GIVEN REQUEST -> Can you copy every one of the lines below, character for character?

------ WORKING DATA

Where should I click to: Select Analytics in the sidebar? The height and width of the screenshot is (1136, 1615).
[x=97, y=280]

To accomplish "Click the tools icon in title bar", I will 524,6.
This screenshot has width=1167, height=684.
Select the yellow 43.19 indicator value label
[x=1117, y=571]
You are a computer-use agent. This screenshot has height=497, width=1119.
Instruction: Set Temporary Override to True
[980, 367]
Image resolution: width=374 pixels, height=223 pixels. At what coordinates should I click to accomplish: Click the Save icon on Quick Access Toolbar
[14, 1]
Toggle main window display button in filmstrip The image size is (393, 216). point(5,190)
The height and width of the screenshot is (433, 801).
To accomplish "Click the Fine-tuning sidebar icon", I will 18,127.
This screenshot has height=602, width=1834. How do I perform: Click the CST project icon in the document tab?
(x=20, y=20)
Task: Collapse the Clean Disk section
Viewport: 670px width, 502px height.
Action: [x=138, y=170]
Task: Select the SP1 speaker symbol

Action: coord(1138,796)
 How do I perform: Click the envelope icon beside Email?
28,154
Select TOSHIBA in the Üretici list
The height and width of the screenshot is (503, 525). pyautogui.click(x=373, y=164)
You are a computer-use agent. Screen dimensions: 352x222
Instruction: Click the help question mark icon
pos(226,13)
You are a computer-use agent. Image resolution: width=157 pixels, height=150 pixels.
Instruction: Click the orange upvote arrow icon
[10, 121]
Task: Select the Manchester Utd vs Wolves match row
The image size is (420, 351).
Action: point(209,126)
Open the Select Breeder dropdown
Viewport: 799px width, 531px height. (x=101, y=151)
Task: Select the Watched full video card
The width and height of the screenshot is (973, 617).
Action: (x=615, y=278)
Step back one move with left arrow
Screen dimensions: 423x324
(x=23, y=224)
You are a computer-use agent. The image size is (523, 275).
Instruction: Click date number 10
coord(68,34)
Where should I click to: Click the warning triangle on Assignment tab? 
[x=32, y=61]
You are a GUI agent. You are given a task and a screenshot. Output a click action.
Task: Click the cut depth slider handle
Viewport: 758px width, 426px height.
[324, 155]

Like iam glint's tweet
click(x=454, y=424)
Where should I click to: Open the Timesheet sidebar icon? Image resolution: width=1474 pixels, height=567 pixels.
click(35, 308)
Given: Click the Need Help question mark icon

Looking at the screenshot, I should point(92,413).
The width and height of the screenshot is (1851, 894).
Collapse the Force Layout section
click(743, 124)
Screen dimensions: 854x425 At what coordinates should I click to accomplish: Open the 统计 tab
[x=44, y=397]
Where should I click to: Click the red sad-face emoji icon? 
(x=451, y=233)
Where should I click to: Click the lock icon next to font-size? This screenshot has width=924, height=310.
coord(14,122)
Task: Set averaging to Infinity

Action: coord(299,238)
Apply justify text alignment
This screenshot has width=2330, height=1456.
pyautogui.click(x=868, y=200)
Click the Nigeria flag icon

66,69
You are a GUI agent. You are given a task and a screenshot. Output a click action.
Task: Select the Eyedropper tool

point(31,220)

------------

REPLY ->
Where should I click to: Select Analytics in the sidebar? The height and width of the screenshot is (1136, 1615).
[x=97, y=280]

To accomplish "Click the tools icon in title bar", I will 524,6.
This screenshot has width=1167, height=684.
Select the yellow 43.19 indicator value label
[x=1117, y=571]
You are a computer-use agent. This screenshot has height=497, width=1119.
Instruction: Set Temporary Override to True
[980, 367]
Image resolution: width=374 pixels, height=223 pixels. At what coordinates should I click to accomplish: Click the Save icon on Quick Access Toolbar
[14, 1]
Toggle main window display button in filmstrip The image size is (393, 216). point(5,190)
The height and width of the screenshot is (433, 801).
To accomplish "Click the Fine-tuning sidebar icon", I will 18,127.
This screenshot has height=602, width=1834. How do I perform: Click the CST project icon in the document tab?
(x=20, y=20)
Task: Collapse the Clean Disk section
Viewport: 670px width, 502px height.
Action: [x=138, y=170]
Task: Select the SP1 speaker symbol

Action: coord(1138,796)
 How do I perform: Click the envelope icon beside Email?
28,154
Select TOSHIBA in the Üretici list
The height and width of the screenshot is (503, 525). pyautogui.click(x=373, y=164)
You are a computer-use agent. Screen dimensions: 352x222
Instruction: Click the help question mark icon
pos(226,13)
You are a computer-use agent. Image resolution: width=157 pixels, height=150 pixels.
Instruction: Click the orange upvote arrow icon
[10, 121]
Task: Select the Manchester Utd vs Wolves match row
The image size is (420, 351).
Action: point(209,126)
Open the Select Breeder dropdown
Viewport: 799px width, 531px height. (x=101, y=151)
Task: Select the Watched full video card
The width and height of the screenshot is (973, 617).
Action: (x=615, y=278)
Step back one move with left arrow
Screen dimensions: 423x324
(x=23, y=224)
You are a computer-use agent. The image size is (523, 275).
Instruction: Click date number 10
coord(68,34)
Where should I click to: Click the warning triangle on Assignment tab? 
[x=32, y=61]
You are a GUI agent. You are given a task and a screenshot. Output a click action.
Task: Click the cut depth slider handle
Viewport: 758px width, 426px height.
[324, 155]

Like iam glint's tweet
click(x=454, y=424)
Where should I click to: Open the Timesheet sidebar icon? Image resolution: width=1474 pixels, height=567 pixels.
click(35, 308)
Given: Click the Need Help question mark icon

Looking at the screenshot, I should point(92,413).
The width and height of the screenshot is (1851, 894).
Collapse the Force Layout section
click(743, 124)
Screen dimensions: 854x425 At what coordinates should I click to accomplish: Open the 统计 tab
[x=44, y=397]
Where should I click to: Click the red sad-face emoji icon? 
(x=451, y=233)
Where should I click to: Click the lock icon next to font-size? This screenshot has width=924, height=310.
coord(14,122)
Task: Set averaging to Infinity

Action: coord(299,238)
Apply justify text alignment
This screenshot has width=2330, height=1456.
pyautogui.click(x=868, y=200)
Click the Nigeria flag icon

66,69
You are a GUI agent. You are given a task and a screenshot. Output a click action.
Task: Select the Eyedropper tool

point(31,220)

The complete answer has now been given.